Word for word, transcribe the data below.

Information shown below:

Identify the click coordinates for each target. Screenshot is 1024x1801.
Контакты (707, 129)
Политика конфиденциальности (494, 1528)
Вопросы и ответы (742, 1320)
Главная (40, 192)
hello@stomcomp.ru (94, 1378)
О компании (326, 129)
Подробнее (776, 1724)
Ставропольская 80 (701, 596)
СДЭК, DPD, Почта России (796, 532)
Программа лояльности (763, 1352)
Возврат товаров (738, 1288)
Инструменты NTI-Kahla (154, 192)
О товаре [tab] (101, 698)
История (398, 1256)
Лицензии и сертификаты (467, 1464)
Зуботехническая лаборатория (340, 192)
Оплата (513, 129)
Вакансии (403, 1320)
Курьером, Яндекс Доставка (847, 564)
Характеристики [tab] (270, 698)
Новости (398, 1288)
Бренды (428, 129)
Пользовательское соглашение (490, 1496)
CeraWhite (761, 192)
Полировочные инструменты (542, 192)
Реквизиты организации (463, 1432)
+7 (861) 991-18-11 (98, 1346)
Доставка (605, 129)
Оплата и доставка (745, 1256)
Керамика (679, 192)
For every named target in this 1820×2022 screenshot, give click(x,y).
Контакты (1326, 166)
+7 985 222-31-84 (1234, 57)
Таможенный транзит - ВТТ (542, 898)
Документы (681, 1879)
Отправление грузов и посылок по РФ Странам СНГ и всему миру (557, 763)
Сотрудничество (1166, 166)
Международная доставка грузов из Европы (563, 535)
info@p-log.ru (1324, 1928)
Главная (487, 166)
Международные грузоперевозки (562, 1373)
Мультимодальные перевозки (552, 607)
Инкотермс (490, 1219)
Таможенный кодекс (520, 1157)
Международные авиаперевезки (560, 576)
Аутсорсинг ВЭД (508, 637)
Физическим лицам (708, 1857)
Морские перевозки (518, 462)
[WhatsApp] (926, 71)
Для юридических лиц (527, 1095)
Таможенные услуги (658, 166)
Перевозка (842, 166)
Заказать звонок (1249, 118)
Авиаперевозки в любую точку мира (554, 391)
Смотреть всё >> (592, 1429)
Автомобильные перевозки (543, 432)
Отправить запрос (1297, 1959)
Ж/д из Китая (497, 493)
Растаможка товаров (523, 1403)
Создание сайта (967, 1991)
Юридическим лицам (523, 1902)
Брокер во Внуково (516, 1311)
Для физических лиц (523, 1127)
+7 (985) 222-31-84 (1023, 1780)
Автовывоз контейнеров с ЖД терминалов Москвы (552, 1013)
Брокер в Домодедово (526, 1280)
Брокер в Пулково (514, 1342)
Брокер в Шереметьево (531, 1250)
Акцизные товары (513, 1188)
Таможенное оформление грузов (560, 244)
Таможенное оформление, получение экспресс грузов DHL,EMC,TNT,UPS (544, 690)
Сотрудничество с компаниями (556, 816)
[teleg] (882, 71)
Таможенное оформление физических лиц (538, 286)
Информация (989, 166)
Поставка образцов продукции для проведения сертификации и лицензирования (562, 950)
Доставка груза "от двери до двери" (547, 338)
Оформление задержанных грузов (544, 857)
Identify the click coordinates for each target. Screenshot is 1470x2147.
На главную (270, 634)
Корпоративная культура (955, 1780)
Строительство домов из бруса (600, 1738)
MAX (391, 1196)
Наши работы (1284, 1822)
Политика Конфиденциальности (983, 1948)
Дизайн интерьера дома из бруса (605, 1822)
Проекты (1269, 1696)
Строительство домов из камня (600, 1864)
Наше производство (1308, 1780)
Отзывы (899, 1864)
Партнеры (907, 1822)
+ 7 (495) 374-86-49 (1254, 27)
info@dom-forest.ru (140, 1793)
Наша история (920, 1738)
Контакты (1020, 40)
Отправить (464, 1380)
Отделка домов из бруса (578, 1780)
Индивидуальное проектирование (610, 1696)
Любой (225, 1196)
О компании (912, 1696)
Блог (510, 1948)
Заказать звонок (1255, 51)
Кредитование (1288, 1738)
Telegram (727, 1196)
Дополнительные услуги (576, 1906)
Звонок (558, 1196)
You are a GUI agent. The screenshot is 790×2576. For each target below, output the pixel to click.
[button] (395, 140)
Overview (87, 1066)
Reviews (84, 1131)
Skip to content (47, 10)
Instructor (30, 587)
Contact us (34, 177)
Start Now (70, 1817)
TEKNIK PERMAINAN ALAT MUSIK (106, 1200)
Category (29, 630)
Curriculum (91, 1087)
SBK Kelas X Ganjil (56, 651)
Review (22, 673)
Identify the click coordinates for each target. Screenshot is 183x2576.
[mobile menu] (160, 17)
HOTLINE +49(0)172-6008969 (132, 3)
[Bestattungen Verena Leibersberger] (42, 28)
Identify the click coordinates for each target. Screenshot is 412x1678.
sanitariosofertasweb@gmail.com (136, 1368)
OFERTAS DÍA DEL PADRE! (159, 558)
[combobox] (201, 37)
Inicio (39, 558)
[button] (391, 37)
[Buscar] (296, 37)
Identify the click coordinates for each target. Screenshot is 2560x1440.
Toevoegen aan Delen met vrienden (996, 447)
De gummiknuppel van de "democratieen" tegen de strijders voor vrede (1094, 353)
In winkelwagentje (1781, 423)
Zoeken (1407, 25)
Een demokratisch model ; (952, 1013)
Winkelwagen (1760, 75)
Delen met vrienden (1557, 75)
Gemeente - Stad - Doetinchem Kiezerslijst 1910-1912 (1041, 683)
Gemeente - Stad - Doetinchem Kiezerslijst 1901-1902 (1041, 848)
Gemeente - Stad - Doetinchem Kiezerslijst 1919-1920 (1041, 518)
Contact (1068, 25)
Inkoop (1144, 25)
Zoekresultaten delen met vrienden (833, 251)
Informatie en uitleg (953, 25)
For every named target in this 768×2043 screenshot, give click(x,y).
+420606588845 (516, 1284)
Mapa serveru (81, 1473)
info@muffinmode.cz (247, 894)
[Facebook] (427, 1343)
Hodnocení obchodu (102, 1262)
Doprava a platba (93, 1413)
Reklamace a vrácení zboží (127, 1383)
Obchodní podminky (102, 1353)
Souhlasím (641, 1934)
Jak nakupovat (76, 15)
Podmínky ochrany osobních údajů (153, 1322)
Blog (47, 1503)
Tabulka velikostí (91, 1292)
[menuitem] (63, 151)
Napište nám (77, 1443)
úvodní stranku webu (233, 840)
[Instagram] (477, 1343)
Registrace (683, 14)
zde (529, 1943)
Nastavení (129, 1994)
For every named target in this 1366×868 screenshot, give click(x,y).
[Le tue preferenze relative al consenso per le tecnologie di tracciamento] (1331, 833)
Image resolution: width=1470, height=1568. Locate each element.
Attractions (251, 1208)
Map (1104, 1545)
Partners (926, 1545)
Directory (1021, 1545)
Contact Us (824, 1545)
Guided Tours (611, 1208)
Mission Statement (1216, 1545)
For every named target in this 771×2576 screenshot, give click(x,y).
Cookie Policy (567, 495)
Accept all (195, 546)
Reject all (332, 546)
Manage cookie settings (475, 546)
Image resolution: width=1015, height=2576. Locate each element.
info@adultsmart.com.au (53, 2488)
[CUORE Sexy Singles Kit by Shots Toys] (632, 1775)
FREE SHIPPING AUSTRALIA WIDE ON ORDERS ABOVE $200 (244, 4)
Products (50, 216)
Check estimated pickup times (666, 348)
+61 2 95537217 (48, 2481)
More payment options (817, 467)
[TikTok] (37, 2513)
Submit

End of Information shown.

* Output for this exercise
Identify the click coordinates for each target. Screenshot is 1024x1801.
Контакты (707, 129)
Политика конфиденциальности (494, 1528)
Вопросы и ответы (742, 1320)
Главная (40, 192)
hello@stomcomp.ru (94, 1378)
О компании (326, 129)
Подробнее (776, 1724)
Ставропольская 80 (701, 596)
СДЭК, DPD, Почта России (796, 532)
Программа лояльности (763, 1352)
Возврат товаров (738, 1288)
Инструменты NTI-Kahla (154, 192)
О товаре [tab] (101, 698)
История (398, 1256)
Лицензии и сертификаты (467, 1464)
Зуботехническая лаборатория (340, 192)
Оплата (513, 129)
Вакансии (403, 1320)
Курьером, Яндекс Доставка (847, 564)
Характеристики [tab] (270, 698)
Новости (398, 1288)
Бренды (428, 129)
Пользовательское соглашение (490, 1496)
CeraWhite (761, 192)
Полировочные инструменты (542, 192)
Реквизиты организации (463, 1432)
+7 (861) 991-18-11 (98, 1346)
Доставка (605, 129)
Оплата и доставка (745, 1256)
Керамика (679, 192)
For every named target in this 1820×2022 screenshot, give click(x,y).
Контакты (1326, 166)
+7 985 222-31-84 (1234, 57)
Таможенный транзит - ВТТ (542, 898)
Документы (681, 1879)
Отправление грузов и посылок по РФ Странам СНГ и всему миру (557, 763)
Сотрудничество (1166, 166)
Международная доставка грузов из Европы (563, 535)
info@p-log.ru (1324, 1928)
Главная (487, 166)
Международные грузоперевозки (562, 1373)
Мультимодальные перевозки (552, 607)
Инкотермс (490, 1219)
Таможенный кодекс (520, 1157)
Международные авиаперевезки (560, 576)
Аутсорсинг ВЭД (508, 637)
Физическим лицам (708, 1857)
Морские перевозки (518, 462)
[WhatsApp] (926, 71)
Для юридических лиц (527, 1095)
Таможенные услуги (658, 166)
Перевозка (842, 166)
Заказать звонок (1249, 118)
Авиаперевозки в любую точку мира (554, 391)
Смотреть всё >> (592, 1429)
Автомобильные перевозки (543, 432)
Отправить запрос (1297, 1959)
Ж/д из Китая (497, 493)
Растаможка товаров (523, 1403)
Создание сайта (967, 1991)
Юридическим лицам (523, 1902)
Брокер во Внуково (516, 1311)
Для физических лиц (523, 1127)
+7 (985) 222-31-84 (1023, 1780)
Автовывоз контейнеров с ЖД терминалов Москвы (552, 1013)
Брокер в Домодедово (526, 1280)
Брокер в Пулково (514, 1342)
Брокер в Шереметьево (531, 1250)
Акцизные товары (513, 1188)
Таможенное оформление грузов (560, 244)
Таможенное оформление, получение экспресс грузов DHL,EMC,TNT,UPS (544, 690)
Сотрудничество с компаниями (556, 816)
[teleg] (882, 71)
Таможенное оформление физических лиц (538, 286)
Информация (989, 166)
Поставка образцов продукции для проведения сертификации и лицензирования (562, 950)
Доставка груза "от двери до двери" (547, 338)
Оформление задержанных грузов (544, 857)
Identify the click coordinates for each target. Screenshot is 1470x2147.
На главную (270, 634)
Корпоративная культура (955, 1780)
Строительство домов из бруса (600, 1738)
MAX (391, 1196)
Наши работы (1284, 1822)
Политика Конфиденциальности (983, 1948)
Дизайн интерьера дома из бруса (605, 1822)
Проекты (1269, 1696)
Строительство домов из камня (600, 1864)
Наше производство (1308, 1780)
Отзывы (899, 1864)
Партнеры (907, 1822)
+ 7 (495) 374-86-49 (1254, 27)
info@dom-forest.ru (140, 1793)
Наша история (920, 1738)
Контакты (1020, 40)
Отправить (464, 1380)
Отделка домов из бруса (578, 1780)
Индивидуальное проектирование (610, 1696)
Любой (225, 1196)
О компании (912, 1696)
Блог (510, 1948)
Заказать звонок (1255, 51)
Кредитование (1288, 1738)
Telegram (727, 1196)
Дополнительные услуги (576, 1906)
Звонок (558, 1196)
You are a GUI agent. The screenshot is 790×2576. For each target below, output the pixel to click.
[button] (395, 140)
Overview (87, 1066)
Reviews (84, 1131)
Skip to content (47, 10)
Instructor (30, 587)
Contact us (34, 177)
Start Now (70, 1817)
TEKNIK PERMAINAN ALAT MUSIK (106, 1200)
Category (29, 630)
Curriculum (91, 1087)
SBK Kelas X Ganjil (56, 651)
Review (22, 673)
Identify the click coordinates for each target. Screenshot is 183x2576.
[mobile menu] (160, 17)
HOTLINE +49(0)172-6008969 (132, 3)
[Bestattungen Verena Leibersberger] (42, 28)
Identify the click coordinates for each target. Screenshot is 412x1678.
sanitariosofertasweb@gmail.com (136, 1368)
OFERTAS DÍA DEL PADRE! (159, 558)
[combobox] (201, 37)
Inicio (39, 558)
[button] (391, 37)
[Buscar] (296, 37)
Identify the click coordinates for each target. Screenshot is 2560x1440.
Toevoegen aan Delen met vrienden (996, 447)
De gummiknuppel van de "democratieen" tegen de strijders voor vrede (1094, 353)
In winkelwagentje (1781, 423)
Zoeken (1407, 25)
Een demokratisch model ; (952, 1013)
Winkelwagen (1760, 75)
Delen met vrienden (1557, 75)
Gemeente - Stad - Doetinchem Kiezerslijst 1910-1912 (1041, 683)
Gemeente - Stad - Doetinchem Kiezerslijst 1901-1902 (1041, 848)
Gemeente - Stad - Doetinchem Kiezerslijst 1919-1920 (1041, 518)
Contact (1068, 25)
Inkoop (1144, 25)
Zoekresultaten delen met vrienden (833, 251)
Informatie en uitleg (953, 25)
For every named target in this 768×2043 screenshot, give click(x,y).
+420606588845 (516, 1284)
Mapa serveru (81, 1473)
info@muffinmode.cz (247, 894)
[Facebook] (427, 1343)
Hodnocení obchodu (102, 1262)
Doprava a platba (93, 1413)
Reklamace a vrácení zboží (127, 1383)
Obchodní podminky (102, 1353)
Souhlasím (641, 1934)
Jak nakupovat (76, 15)
Podmínky ochrany osobních údajů (153, 1322)
Blog (47, 1503)
Tabulka velikostí (91, 1292)
[menuitem] (63, 151)
Napište nám (77, 1443)
úvodní stranku webu (233, 840)
[Instagram] (477, 1343)
Registrace (683, 14)
zde (529, 1943)
Nastavení (129, 1994)
For every named target in this 1366×868 screenshot, give click(x,y).
[Le tue preferenze relative al consenso per le tecnologie di tracciamento] (1331, 833)
Image resolution: width=1470, height=1568. Locate each element.
Attractions (251, 1208)
Map (1104, 1545)
Partners (926, 1545)
Directory (1021, 1545)
Contact Us (824, 1545)
Guided Tours (611, 1208)
Mission Statement (1216, 1545)
For every named target in this 771×2576 screenshot, give click(x,y).
Cookie Policy (567, 495)
Accept all (195, 546)
Reject all (332, 546)
Manage cookie settings (475, 546)
Image resolution: width=1015, height=2576. Locate each element.
info@adultsmart.com.au (53, 2488)
[CUORE Sexy Singles Kit by Shots Toys] (632, 1775)
FREE SHIPPING AUSTRALIA WIDE ON ORDERS ABOVE $200 (244, 4)
Products (50, 216)
Check estimated pickup times (666, 348)
+61 2 95537217 (48, 2481)
More payment options (817, 467)
[TikTok] (37, 2513)
Submit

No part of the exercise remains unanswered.